I think being a parent is the best job in the world. I know it's easy for me to say because I don't have kids bla bla bla, but I am so so excited for when I do become a parent. You get to pour everything that you are into this tiny person who is made up of you and the person you love (hopefully!). There's something so wonderful about that. Is this getting too mushy for a seventeen year old girl's blog yet?
As cheesy as it is to say (and I'm sure so many other girls my age say the same), I absolutely love children. I'm not going to go listing all the child work placements that belong on my CV but I've loved every second that I've spent working with kids (cringearoonie) and I'm good with them. There's no way to say that without sounding cocky but two people maximum will read this post anyway so I'll write a cringe little secret: I've been called um, "gifted" with a "talent" for working with children. I'm reading this back and dying of embarrassment but it's kind of a passion. Uh oh, cringe again.
This is why I'm so bloody excited to have my own kids. I love other people's so much that I can't imagine how I'm going to feel about my own. I'll probably cry with happiness all day long just from watching them. If I could, I'd drop out of school now and start a family. Like, in my head, I'm ready to be a mum. That sounds so stupid, I know, and of course it's not going to happen. I don't have enough money for that, nor do I even have anyone to have babies with, and I want to get a degree and have an actual job before I settle down.
So this leads me to admitting that I've thought about how I want to raise my (as of yet) non-existent children. Like, there's no harm in writing it all down in a post which is exactly what I'm going to do now. I'd love to have two boys and two girls, because I feel like every girl should have a sister and that every boy should have a brother, and I don't want just sons or just daughters. I also want a big-ish family, so four seems like a pretty good number. I realise you can't plan this kind of stuff bla bla bla, but this is just what would be ideal.
I've got names sorted but a lot of other girls my age have too so I don't even feel too bad about that! The top contenders right now are Emmeline and Nicolas. But little Emmeline and Nico won't be subjected to gender stereotypes. What does anyone even gain from dressing a girl in pink and a boy in blue? It makes me so angry at work when little boys ask for pink balloons and their dads say "god, I've got a weird one here! You want blue, don't you?" I'll definitely want to know the baby's sex before it's born but I probably wouldn't tell anyone else because - and this sounds so stupid - but as everyone buys the baby presents, I want gender neutral ones. Bring on the yellow, green, orange, red and purple. What's cuter than a baby's room with orange walls?

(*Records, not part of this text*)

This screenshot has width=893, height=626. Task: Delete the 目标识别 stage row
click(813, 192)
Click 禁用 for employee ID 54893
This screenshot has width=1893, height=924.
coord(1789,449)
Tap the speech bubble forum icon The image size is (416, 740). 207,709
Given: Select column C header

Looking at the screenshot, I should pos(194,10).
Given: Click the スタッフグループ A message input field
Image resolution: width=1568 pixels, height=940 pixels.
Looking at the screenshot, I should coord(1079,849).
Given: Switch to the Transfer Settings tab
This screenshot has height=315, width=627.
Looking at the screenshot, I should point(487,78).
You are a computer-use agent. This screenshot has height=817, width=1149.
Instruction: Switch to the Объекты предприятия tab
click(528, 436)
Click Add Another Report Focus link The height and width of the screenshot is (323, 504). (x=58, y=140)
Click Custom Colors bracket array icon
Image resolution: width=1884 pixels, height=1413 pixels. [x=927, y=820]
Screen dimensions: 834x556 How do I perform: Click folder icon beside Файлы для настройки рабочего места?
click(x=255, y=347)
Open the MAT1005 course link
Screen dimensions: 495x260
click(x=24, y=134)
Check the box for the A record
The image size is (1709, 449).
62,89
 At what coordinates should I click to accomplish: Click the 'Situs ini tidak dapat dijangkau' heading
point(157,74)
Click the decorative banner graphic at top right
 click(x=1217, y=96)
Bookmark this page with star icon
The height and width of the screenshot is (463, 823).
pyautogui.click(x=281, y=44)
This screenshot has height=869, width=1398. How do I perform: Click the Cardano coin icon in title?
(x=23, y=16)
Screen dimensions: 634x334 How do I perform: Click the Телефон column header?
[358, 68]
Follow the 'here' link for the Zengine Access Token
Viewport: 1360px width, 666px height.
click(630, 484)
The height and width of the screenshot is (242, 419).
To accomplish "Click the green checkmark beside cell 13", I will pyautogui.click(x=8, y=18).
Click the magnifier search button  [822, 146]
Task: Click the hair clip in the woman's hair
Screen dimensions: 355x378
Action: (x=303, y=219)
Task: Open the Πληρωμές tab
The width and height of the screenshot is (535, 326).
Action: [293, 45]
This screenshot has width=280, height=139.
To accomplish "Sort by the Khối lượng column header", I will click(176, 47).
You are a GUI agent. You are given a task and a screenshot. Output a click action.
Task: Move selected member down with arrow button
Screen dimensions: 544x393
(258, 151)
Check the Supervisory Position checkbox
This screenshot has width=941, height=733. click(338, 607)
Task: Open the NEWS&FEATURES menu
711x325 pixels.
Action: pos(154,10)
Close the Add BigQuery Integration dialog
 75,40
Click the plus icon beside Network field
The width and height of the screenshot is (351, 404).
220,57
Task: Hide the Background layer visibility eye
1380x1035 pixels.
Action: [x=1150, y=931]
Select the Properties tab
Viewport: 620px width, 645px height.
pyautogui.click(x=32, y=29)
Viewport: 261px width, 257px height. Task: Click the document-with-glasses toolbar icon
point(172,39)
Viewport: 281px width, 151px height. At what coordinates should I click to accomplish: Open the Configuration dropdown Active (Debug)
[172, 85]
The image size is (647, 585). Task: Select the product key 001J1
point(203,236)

Maybe this all sounds a bit too controlling but I've heard about mothers who are a lot more anal than this when raising their kids (like hello, Gwyneth Paltrow is mad). I think maybe part of it is that old cliche, you know where parents push every dream they never achieved onto their kids (cue "I'm giving up your dream Dad, not mine!" - every white boy in every film). I want my not-yet-born-or-even-conceived Emmeline and Nico to be good at everything that I wasn't, like singing and dancing, and playing instruments and being good at maths. But I also want them to be like me in that I'm bloody loving life and that I try to do something nice for someone else everyday.
Perhaps I shouldn't even be thinking about what I want them to be like because they should decide for themselves who they want to be. But parents shape who you are as a person and parenting is a huge part of how you treat other people and how you act in every day life. I'm thoughtful like my dad but I'm also really chatty like my mum. I'm sometimes bad tempered like my mum too and I'm totally unadventurous like my homebody dad. Everyone gets the good bits and the bad bits from their parents.
I think this is just going to get a lot more rambly if I continue but what I'm trying to say is that I think I know what my parenting style (if that's even a thing) is going be. Do you?
(Also, I haven't proofread this yet, and probably won't ever do so - apologies for any typos!)